**Material for this task**
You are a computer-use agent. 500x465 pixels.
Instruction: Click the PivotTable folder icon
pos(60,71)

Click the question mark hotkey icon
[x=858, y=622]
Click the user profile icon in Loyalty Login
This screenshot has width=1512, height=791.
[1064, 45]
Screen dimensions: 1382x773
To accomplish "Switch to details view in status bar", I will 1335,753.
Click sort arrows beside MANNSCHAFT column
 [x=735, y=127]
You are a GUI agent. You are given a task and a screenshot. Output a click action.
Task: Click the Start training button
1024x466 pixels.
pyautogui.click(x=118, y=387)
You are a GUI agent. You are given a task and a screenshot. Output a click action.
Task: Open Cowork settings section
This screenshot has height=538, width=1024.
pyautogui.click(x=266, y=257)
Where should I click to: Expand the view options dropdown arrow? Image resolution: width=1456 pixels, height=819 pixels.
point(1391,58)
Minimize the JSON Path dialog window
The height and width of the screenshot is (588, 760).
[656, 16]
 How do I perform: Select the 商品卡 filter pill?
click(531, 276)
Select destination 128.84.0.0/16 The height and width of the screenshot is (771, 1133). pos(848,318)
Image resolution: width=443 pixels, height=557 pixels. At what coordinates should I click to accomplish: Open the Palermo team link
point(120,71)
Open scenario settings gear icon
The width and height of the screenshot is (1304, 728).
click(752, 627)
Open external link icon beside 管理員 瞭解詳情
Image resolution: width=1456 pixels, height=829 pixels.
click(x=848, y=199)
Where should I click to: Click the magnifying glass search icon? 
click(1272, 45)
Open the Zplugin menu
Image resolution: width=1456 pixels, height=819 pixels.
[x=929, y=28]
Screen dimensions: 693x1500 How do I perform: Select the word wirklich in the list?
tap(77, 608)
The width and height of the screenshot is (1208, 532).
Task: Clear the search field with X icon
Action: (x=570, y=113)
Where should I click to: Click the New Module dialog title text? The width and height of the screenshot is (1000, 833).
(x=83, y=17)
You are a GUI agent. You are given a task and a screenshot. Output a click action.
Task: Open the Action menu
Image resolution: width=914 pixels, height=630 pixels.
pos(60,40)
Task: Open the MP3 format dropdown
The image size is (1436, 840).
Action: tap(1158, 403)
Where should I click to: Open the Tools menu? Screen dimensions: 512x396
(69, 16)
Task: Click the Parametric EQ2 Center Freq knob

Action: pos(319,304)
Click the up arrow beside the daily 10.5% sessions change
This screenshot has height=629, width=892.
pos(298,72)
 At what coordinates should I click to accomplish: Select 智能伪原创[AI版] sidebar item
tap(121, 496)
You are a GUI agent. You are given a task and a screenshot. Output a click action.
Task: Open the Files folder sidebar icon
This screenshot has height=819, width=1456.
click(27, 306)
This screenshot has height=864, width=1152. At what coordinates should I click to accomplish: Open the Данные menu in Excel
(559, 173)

**Aim of the exercise**
Copy every one of the records above, unchanged and in the same order.

**Final result**
You are a computer-use agent. 500x465 pixels.
Instruction: Click the PivotTable folder icon
pos(60,71)

Click the question mark hotkey icon
[x=858, y=622]
Click the user profile icon in Loyalty Login
This screenshot has width=1512, height=791.
[1064, 45]
Screen dimensions: 1382x773
To accomplish "Switch to details view in status bar", I will 1335,753.
Click sort arrows beside MANNSCHAFT column
 [x=735, y=127]
You are a GUI agent. You are given a task and a screenshot. Output a click action.
Task: Click the Start training button
1024x466 pixels.
pyautogui.click(x=118, y=387)
You are a GUI agent. You are given a task and a screenshot. Output a click action.
Task: Open Cowork settings section
This screenshot has height=538, width=1024.
pyautogui.click(x=266, y=257)
Where should I click to: Expand the view options dropdown arrow? Image resolution: width=1456 pixels, height=819 pixels.
point(1391,58)
Minimize the JSON Path dialog window
The height and width of the screenshot is (588, 760).
[656, 16]
 How do I perform: Select the 商品卡 filter pill?
click(531, 276)
Select destination 128.84.0.0/16 The height and width of the screenshot is (771, 1133). pos(848,318)
Image resolution: width=443 pixels, height=557 pixels. At what coordinates should I click to accomplish: Open the Palermo team link
point(120,71)
Open scenario settings gear icon
The width and height of the screenshot is (1304, 728).
click(752, 627)
Open external link icon beside 管理員 瞭解詳情
Image resolution: width=1456 pixels, height=829 pixels.
click(x=848, y=199)
Where should I click to: Click the magnifying glass search icon? 
click(1272, 45)
Open the Zplugin menu
Image resolution: width=1456 pixels, height=819 pixels.
[x=929, y=28]
Screen dimensions: 693x1500 How do I perform: Select the word wirklich in the list?
tap(77, 608)
The width and height of the screenshot is (1208, 532).
Task: Clear the search field with X icon
Action: (x=570, y=113)
Where should I click to: Click the New Module dialog title text? The width and height of the screenshot is (1000, 833).
(x=83, y=17)
You are a GUI agent. You are given a task and a screenshot. Output a click action.
Task: Open the Action menu
Image resolution: width=914 pixels, height=630 pixels.
pos(60,40)
Task: Open the MP3 format dropdown
The image size is (1436, 840).
Action: tap(1158, 403)
Where should I click to: Open the Tools menu? Screen dimensions: 512x396
(69, 16)
Task: Click the Parametric EQ2 Center Freq knob

Action: pos(319,304)
Click the up arrow beside the daily 10.5% sessions change
This screenshot has height=629, width=892.
pos(298,72)
 At what coordinates should I click to accomplish: Select 智能伪原创[AI版] sidebar item
tap(121, 496)
You are a GUI agent. You are given a task and a screenshot. Output a click action.
Task: Open the Files folder sidebar icon
This screenshot has height=819, width=1456.
click(27, 306)
This screenshot has height=864, width=1152. At what coordinates should I click to accomplish: Open the Данные menu in Excel
(559, 173)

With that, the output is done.